BM: We are trying to minimize our work to doing what’s necessary. To do all kinds of gymnastics around a palette is not our goal. I think it is more important to define a particular palette that would respond to the weather, the sky, the site. It is not about the variety that makes the house dance, not about changing costumes constantly, so to speak. We like to make the house transform through a more reserved and refined form. And we never close the door on design after the client says he or she likes it. We may go to the client saying, “We didn’t like it. What about this? We thought it was done. But now we think it is better.” That door never closes for us until the client’s family is literally living in the house.
VB: Let’s talk about your design process, inspirations, and where your ideas originate.

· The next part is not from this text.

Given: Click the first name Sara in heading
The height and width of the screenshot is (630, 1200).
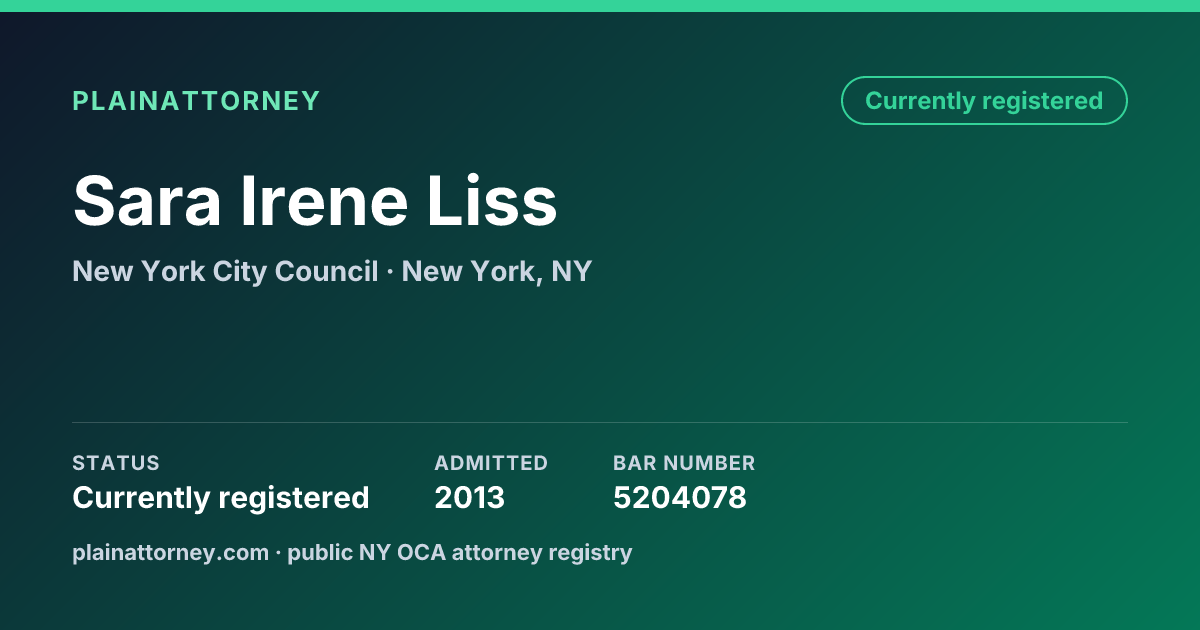Looking at the screenshot, I should [x=147, y=201].
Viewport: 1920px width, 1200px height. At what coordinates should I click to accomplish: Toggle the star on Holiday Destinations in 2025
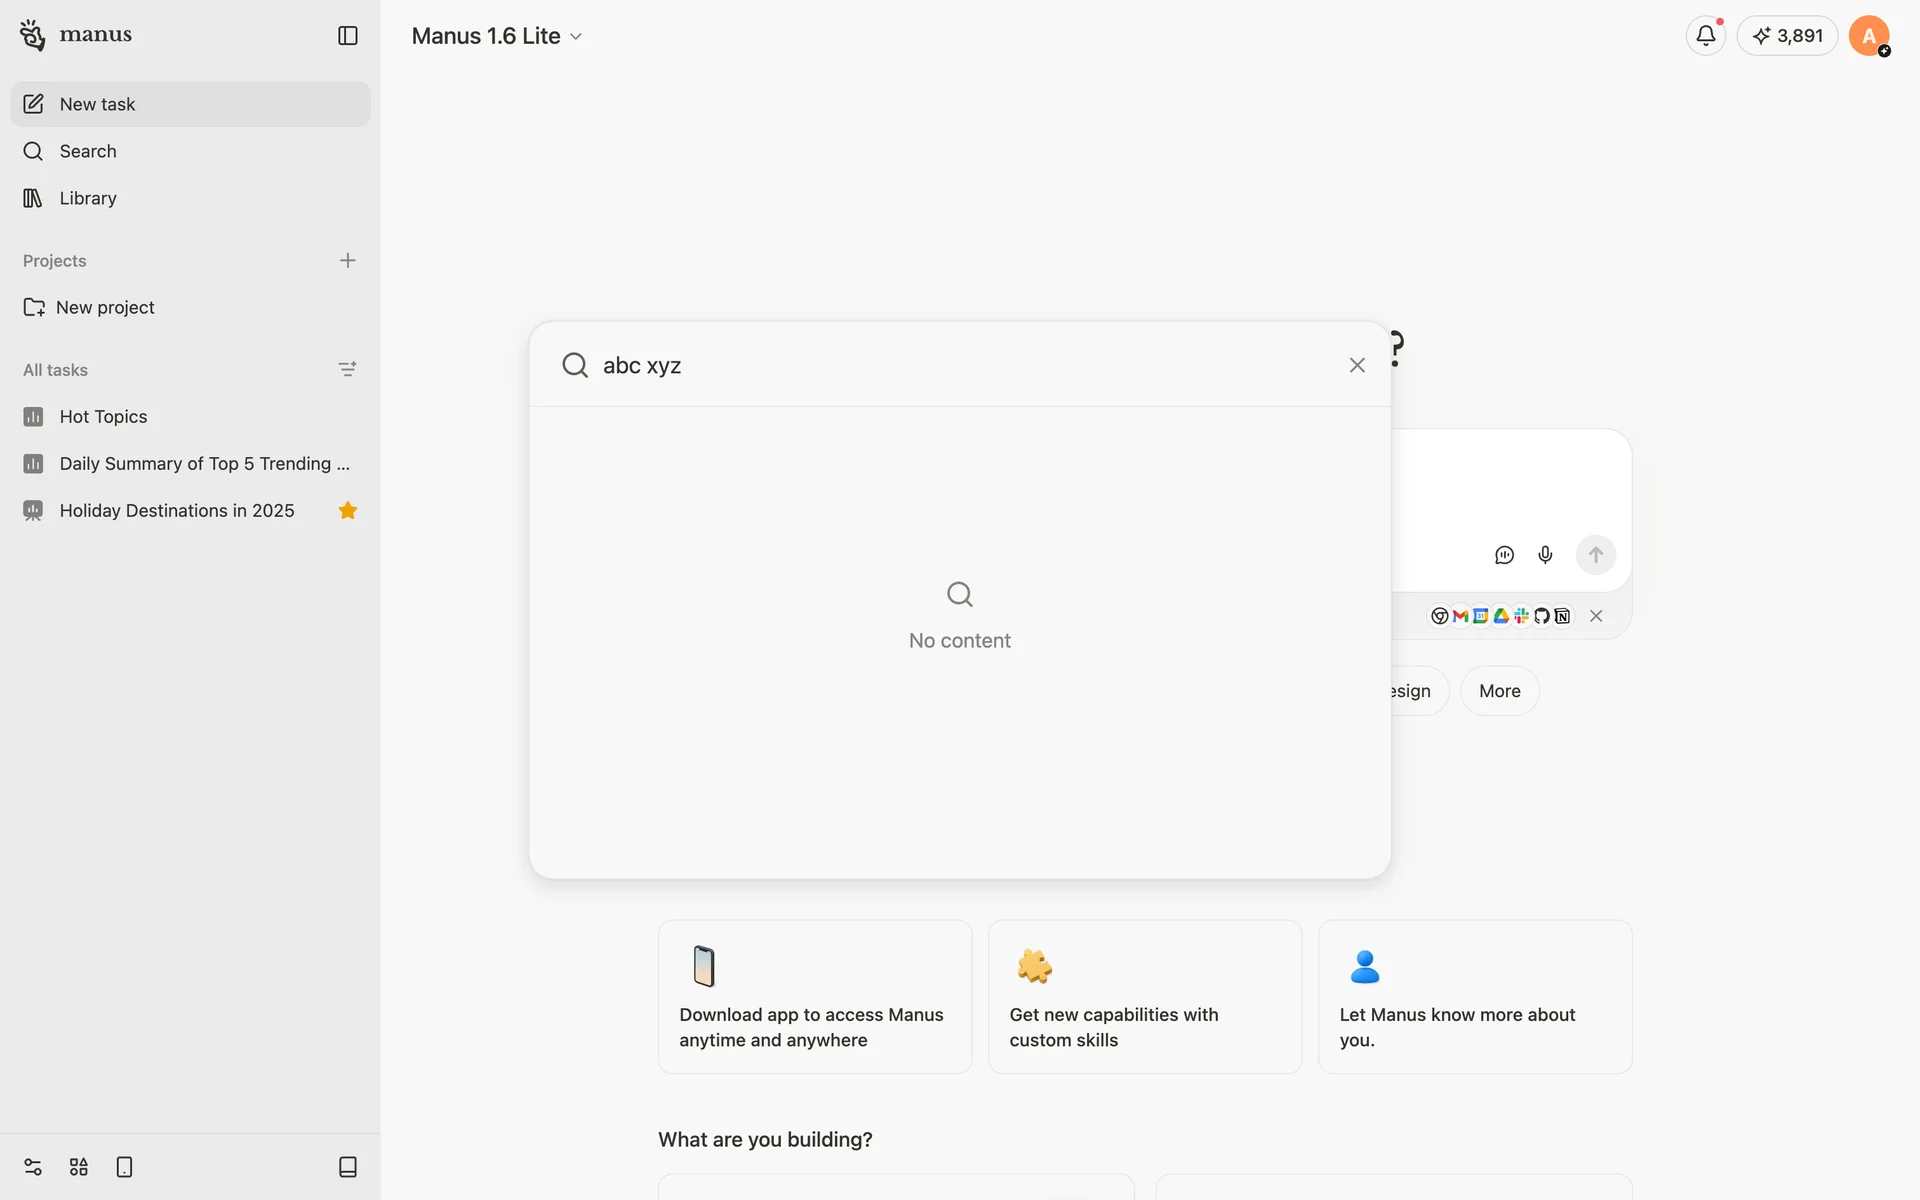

BM: I start with looking around. A lot of it about knowing the history of the place and vernacular models. The familiarity aspect is important. We always draw from the landscape and the context. I believe, architecture needs a landscape. That’s an architect’s job unless you are creating a folly of some sort. Which occasionally we might. But to build a new home that already has a connection to its place is the essence of a new house for a family. We design spaces, not volumes. And we constantly play with what’s outside and inside, and how they relate to one another. We are exploringinnovative use of materials, excellent craftsmanship, a richness of detail, and how traditional forms transform into those that are fresh and edgy.
VB: Yet, you just likened your Bank Barn to an artwork, which means that at least on occasions your ideas come from outside of the immediate context because that’s what an artwork is – it travels from place to place and carries its own message. So, as an architect, I assume you bring something from within that no one else can see or expect, something beyond what can be found on site.
BM: Of course, architecture can be about the person and the person’s own internal world; that’s true. But I am much more interested in expressing my ideas when they are relevant to a particular opportunity. I am patiently waiting for the right opportunities. My inspirations are not specific. For example, I spent a lot of time in Marfa, Texas where I explored the work of Donald Judd. But if I start telling you my experience there it will be completely foreign from what he meant. What I like is my understanding of what he did.
Most importantly,I want my places to come alive. I want my clients to discover something new every time, just like when you look at the great work of art you discover something new every time you see it. I want to experience a dynamic emotion, differently every day – how it connects to nature, to light. I want my homes to inspire positive, invigorating experiences. When people enter my houses, I want them to feel the beauty of these places. They may not know why, but emotionally they would feel connected and joyous. Architects are in control of such feelings. Architects have control of creating such spaces. I love the idea that families are getting raised in houses I designed, families having a traditional Thanksgiving dinner. Things like that matters to me. I want people to be happy in my houses.
VB: When you discuss your work, you mention such words as craft, process, quietness. What other words would you use to describe your work or the kind of architecture that you try to achieve?
BM: Care.Love. Beauty. Essentiality. For me architecture should represent the essential and the emotional. I hate when architecture tries to be obscured. In my view it needs to be accessible, simple, self-evident. My ultimate goal is to create a building that’s alive, that’s dynamic. And I don’t mean that they appear to be moving. What I mean is that a building is responding to the site, the view, the weather; that’s how buildings become alive. It is not a static experience. When you live inside of a space that’s responding to the environment, it becomes a part of it. That’s my intention.